**DOCUMENT PASSAGE**:
_ _ _
Licences Question : Squeak-L Art 6.

Andrew C. Greenberg werdna at mucow.com
Wed Feb 19 11:59:53 UTC 2003


Okay Alan.  We ALL agree.  So when should we go to Apple to do this?  
I'd be willing to lead/accompany the entourage, after we plan a decent 
proposed substitute.

On Tuesday, February 18, 2003, at 12:46 PM, Alan Kay wrote:

> I agree that should be changed. I think that current Apple SW does not 
> have that restriction? Doesn't Apple currently use BSD or some such as 
> its license policy?
>
> Cheers,
>
> Alan
>
> --------
>
> At 6:40 PM +0100 2/18/03, Samir Saidani wrote:
>> Hi,
>>
>> There is an important restriction to the Squeak-L that I find unfair,
>> and that's why I really don't like the Squeak-L.
>>
>> You probably see what I mean. Children and people of *all* countries
>> have right to play with Squeak.
>>
>> Regards.
>> Samir.
_ _ _
**RECORDS SUPPLIED**:
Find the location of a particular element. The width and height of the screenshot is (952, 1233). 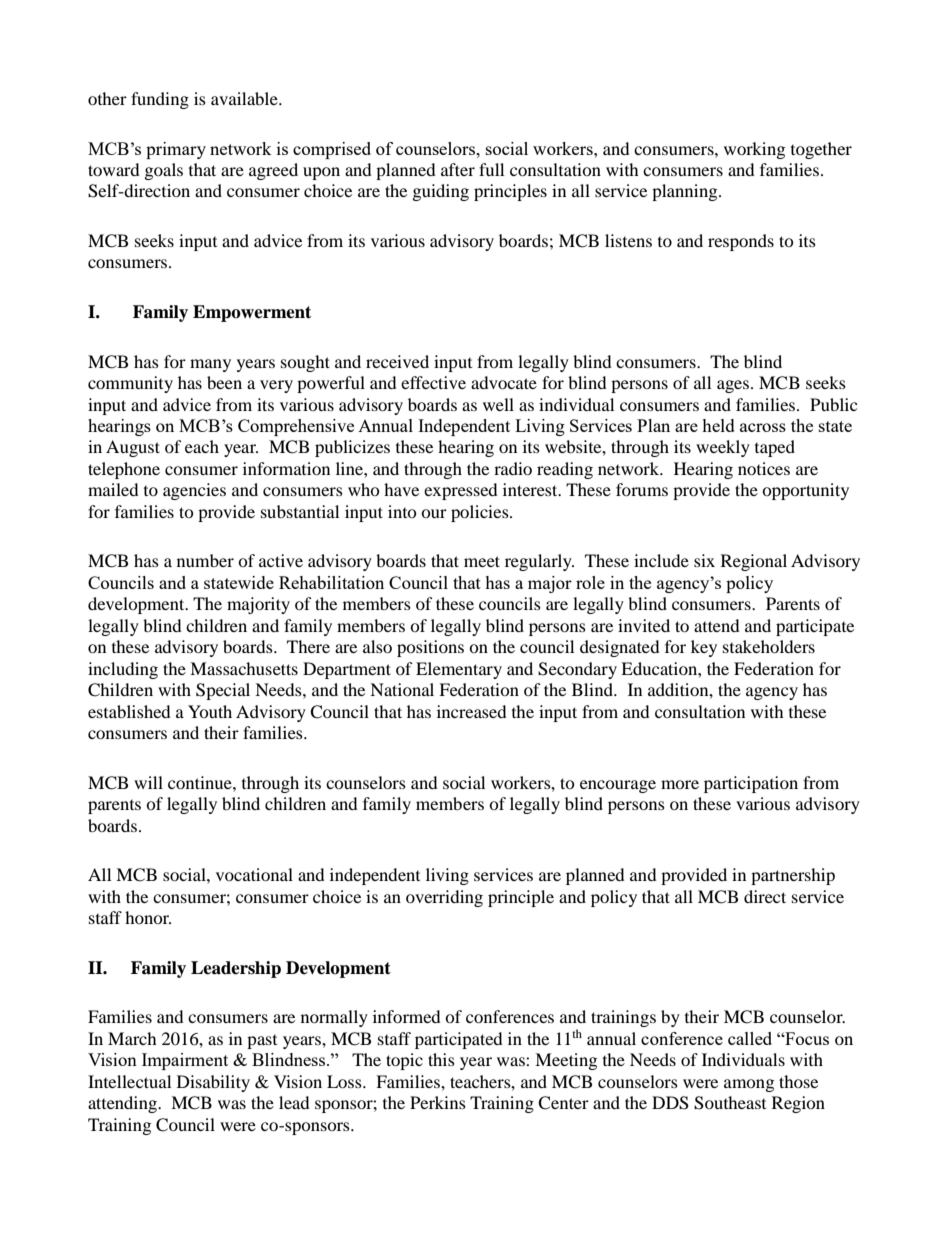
_ _ _
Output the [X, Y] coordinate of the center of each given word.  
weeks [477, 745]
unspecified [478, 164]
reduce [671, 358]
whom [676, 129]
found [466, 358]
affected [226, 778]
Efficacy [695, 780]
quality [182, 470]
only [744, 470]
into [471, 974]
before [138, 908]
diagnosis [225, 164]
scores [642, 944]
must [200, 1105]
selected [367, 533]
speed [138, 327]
_ _ _
**WRITTEN TASK**:
Please quote the Squeak license message word for word, starting with "On Tuesday, February" and going on through "its license policy?". You won't need the lines above.

**SOLVED EXERCISE**:
On Tuesday, February 18, 2003, at 12:46 PM, Alan Kay wrote:

> I agree that should be changed. I think that current Apple SW does not 
> have that restriction? Doesn't Apple currently use BSD or some such as 
> its license policy?